Il quitte l'endroit pour écrire à New York. Là où il se fera écrivain. Son premier roman, End as a Man est lancé en 1947 et le rend aussitôt célèbre. On y parle clairement de sexe, de comportements et d'attitudes sexuels, on y critique la culture machiste militaire et on suggère de l'homosexualité. Ce sont beaucoup trop de tabous pour les prudes États-Unis d'après guerre. La New York Society for the Suppression Vice, institution créée dans le but de contrôler les moeurs de la population, poursuit la maison d'édition Vanguard Press pour obscénité.
Le livre fait tant de bruit, que Willingham le transforme en pièce de théâtre, qui mettra en scène, entre autre, un jeune James Dean. Le producteur Sam Spiegel lui fait adapter le livre en film et Ben Gazzara commencera sa carrière cinématographique avec ceci, rebaptisé The Strange One.
Les critiques aiment beaucoup Willingham, le public aussi, et on le place facilement parmi les nouveaux jeunes auteurs d'après guerre à suivre comme Norman Mailer, James Jones, Truman Capote, Gore Vidal ou Tom Wolfe dans Greenwich Village. William Faulkner se trouve parmi ses plus grands fans.
Natural Child paraît en 1952, et raconte 4 jeunes individus, 2 hommes et 2 femmes, ainsi que leur vie de bohème à New York. La narration sophistiquée ainsi que l'oreille parfaite de Willingham pour les dialogues réalistes de la jeunesse des États-Unis en feront un autre succès et un bijou dans son oeuvre. To Eat a Peach paraît 3 ans plus tard et chronique la vie et les aventures (ludiques) de moniteurs de camps d'été.
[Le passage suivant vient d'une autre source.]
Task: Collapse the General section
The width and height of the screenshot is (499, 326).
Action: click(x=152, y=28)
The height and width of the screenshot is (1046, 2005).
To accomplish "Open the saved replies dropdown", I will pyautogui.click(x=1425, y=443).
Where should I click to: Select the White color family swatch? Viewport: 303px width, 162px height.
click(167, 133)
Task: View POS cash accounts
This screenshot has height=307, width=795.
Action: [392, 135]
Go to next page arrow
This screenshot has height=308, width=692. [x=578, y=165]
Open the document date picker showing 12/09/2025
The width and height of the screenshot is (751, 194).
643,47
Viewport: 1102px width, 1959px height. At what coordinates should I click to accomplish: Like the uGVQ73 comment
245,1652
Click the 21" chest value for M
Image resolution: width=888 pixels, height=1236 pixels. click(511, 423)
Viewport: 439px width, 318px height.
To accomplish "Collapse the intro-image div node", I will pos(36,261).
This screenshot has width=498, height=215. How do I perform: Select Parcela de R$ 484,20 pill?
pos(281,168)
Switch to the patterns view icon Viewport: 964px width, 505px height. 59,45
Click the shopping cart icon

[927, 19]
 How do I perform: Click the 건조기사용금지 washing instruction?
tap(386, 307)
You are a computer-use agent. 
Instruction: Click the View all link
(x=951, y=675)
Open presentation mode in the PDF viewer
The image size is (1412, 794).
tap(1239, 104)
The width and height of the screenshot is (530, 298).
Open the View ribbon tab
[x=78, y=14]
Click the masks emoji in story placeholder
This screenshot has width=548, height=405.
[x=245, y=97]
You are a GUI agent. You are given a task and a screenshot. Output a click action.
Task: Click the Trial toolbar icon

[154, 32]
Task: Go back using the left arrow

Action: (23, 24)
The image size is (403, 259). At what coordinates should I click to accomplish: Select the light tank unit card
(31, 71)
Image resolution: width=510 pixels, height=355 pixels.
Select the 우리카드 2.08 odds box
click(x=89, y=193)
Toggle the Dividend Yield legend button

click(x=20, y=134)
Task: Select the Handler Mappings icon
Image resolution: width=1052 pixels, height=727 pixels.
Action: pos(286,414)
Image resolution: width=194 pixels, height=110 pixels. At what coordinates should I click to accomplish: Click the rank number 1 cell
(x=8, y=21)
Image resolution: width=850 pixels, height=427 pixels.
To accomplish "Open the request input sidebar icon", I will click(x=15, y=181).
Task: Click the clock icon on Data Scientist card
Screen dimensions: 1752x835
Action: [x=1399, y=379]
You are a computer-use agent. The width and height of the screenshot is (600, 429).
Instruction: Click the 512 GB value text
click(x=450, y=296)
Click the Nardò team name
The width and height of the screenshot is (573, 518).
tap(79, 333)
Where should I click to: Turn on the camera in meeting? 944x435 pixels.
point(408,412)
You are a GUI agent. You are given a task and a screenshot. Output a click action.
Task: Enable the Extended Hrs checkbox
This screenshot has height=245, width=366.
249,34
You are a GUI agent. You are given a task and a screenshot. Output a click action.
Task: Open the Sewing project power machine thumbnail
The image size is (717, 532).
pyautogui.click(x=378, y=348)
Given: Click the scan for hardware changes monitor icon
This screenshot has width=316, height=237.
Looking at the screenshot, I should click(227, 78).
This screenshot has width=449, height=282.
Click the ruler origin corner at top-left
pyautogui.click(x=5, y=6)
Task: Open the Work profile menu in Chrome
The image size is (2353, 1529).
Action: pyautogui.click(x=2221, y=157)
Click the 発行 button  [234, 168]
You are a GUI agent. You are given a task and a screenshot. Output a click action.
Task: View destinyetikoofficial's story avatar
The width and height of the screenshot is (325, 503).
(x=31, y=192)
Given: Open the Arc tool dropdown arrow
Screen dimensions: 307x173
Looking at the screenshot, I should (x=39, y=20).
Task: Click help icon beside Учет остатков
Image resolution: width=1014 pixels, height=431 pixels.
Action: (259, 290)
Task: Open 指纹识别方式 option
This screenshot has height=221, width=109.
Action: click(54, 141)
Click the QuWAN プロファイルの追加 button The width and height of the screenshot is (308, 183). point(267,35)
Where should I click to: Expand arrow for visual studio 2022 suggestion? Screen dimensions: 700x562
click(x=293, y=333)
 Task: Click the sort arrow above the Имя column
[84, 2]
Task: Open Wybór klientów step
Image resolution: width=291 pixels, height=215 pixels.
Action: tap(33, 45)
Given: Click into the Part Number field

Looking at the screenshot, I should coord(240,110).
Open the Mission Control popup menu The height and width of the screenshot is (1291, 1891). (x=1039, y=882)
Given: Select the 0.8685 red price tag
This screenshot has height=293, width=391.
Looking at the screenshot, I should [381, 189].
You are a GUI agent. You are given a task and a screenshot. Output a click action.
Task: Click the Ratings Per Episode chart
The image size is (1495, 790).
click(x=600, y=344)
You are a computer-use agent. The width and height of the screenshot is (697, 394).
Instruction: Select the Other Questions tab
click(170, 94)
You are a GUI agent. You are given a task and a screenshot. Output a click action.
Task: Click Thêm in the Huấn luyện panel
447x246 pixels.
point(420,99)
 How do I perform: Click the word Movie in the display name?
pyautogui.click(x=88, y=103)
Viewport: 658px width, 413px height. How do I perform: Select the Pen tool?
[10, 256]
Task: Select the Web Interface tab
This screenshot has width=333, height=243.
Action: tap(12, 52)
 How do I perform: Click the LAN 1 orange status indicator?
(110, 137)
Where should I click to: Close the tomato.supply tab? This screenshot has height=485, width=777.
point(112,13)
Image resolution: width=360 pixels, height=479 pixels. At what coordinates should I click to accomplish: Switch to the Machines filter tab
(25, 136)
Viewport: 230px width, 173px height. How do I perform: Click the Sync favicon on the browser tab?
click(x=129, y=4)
Un jeune réalisateur du nom de Stanley Kubrick avait adoré Natural Child et demande à Willingham de l'aider à adapter un livre de Stefan Zweig pour le cinéma. Le projet ne fonctionnera pas mais Kubrick retient l'homme pour le faire retravailler le scénario de Jim Thompson pour son prochain film: Paths of Glory. On aimera tant son apport qu'on lui fait retravailler un peu du scénario de The Bridge of the River Kwaï. Toutefois, David Lean est un homme fort difficile et Willingham et lui ne s'entendent pas. Calder ne sera jamais crédité pour le peu auquel il a contribué au film.
Willingham et Kirk Douglas se sont liés d'amitié sur le plateau de Paths of Glory et Calder travaillera sur son prochain film. Quand Douglas embarque sur son projet suivant, il engage ses bonnes collaborations: Kubrick et un ami commun, Willingham. Spartacus sera un gros succès commercial.
Ça aura pris 8 ans à Calder Willingham à tricoter son prochain roman: Eternal Fire qui replace l'action, là où il a grandi, dans le Sud, en Georgie. Probablement son meilleur effort, l'histoire gothique raconte le mariage entre un jeune héritier et une enseignante pleine de vertus aux idées suicidaires. Une critique dira de lui qu'il est le seul auteur vivant digne de pouvoir tenir le manteau de Dostoievsky dans une bagarre de rue.
Willingham revient au cinéma pour adapter la nouvelle de Charles Webb, The Graduate. Mike Nichols n'aime pas ce qu'il en fait et engage Buck Henry pour retravailler le script. Une bataille juridique prouve qu'on a gardé beaucoup trop de ce que Willingham avait fait et son nom doit être placé au générique. Il sera co-nommé pour l'Oscar de la meilleure adaptation cinématographique. Il se fera de Dustin Hoffman un ami. Ils retravailleront ensemble sur Little Big Man.
Calder lance son 9ème livre, Rambling Rose, racontant sa famille et son éveil sexuel, enfant, en Georgie. Bien que jamais sa famille n'ait eu de femme de ménage ouvertement sexuelle comme Rose, tout le reste du livre est inspiré de ses proches. Il travaille aussi avec Altman.
Son avant-dernier livre sera le dernier volet de la trilogie, débutée avec Geraldine Bradshaw et Reach to the Stars dans les années 50. The Big Nickel. Son dernier livre sera un essai satirique mal reçu en 1977, The Building of Venus Four.
Il travaillait avec Steven Spielberg sur un scénario intitulé Julie's Valley, racontant l'histoire d'une famille de pionniers des États-Unis, attaquée par des autochtones sur la piste de l'Oregon, quand on lui diagnostique un cancer du poumon fatal.
Il en décédait hier, il y a 22 ans.
L'auteur, largement oublié et pratiquement introuvable, avait 72 ans.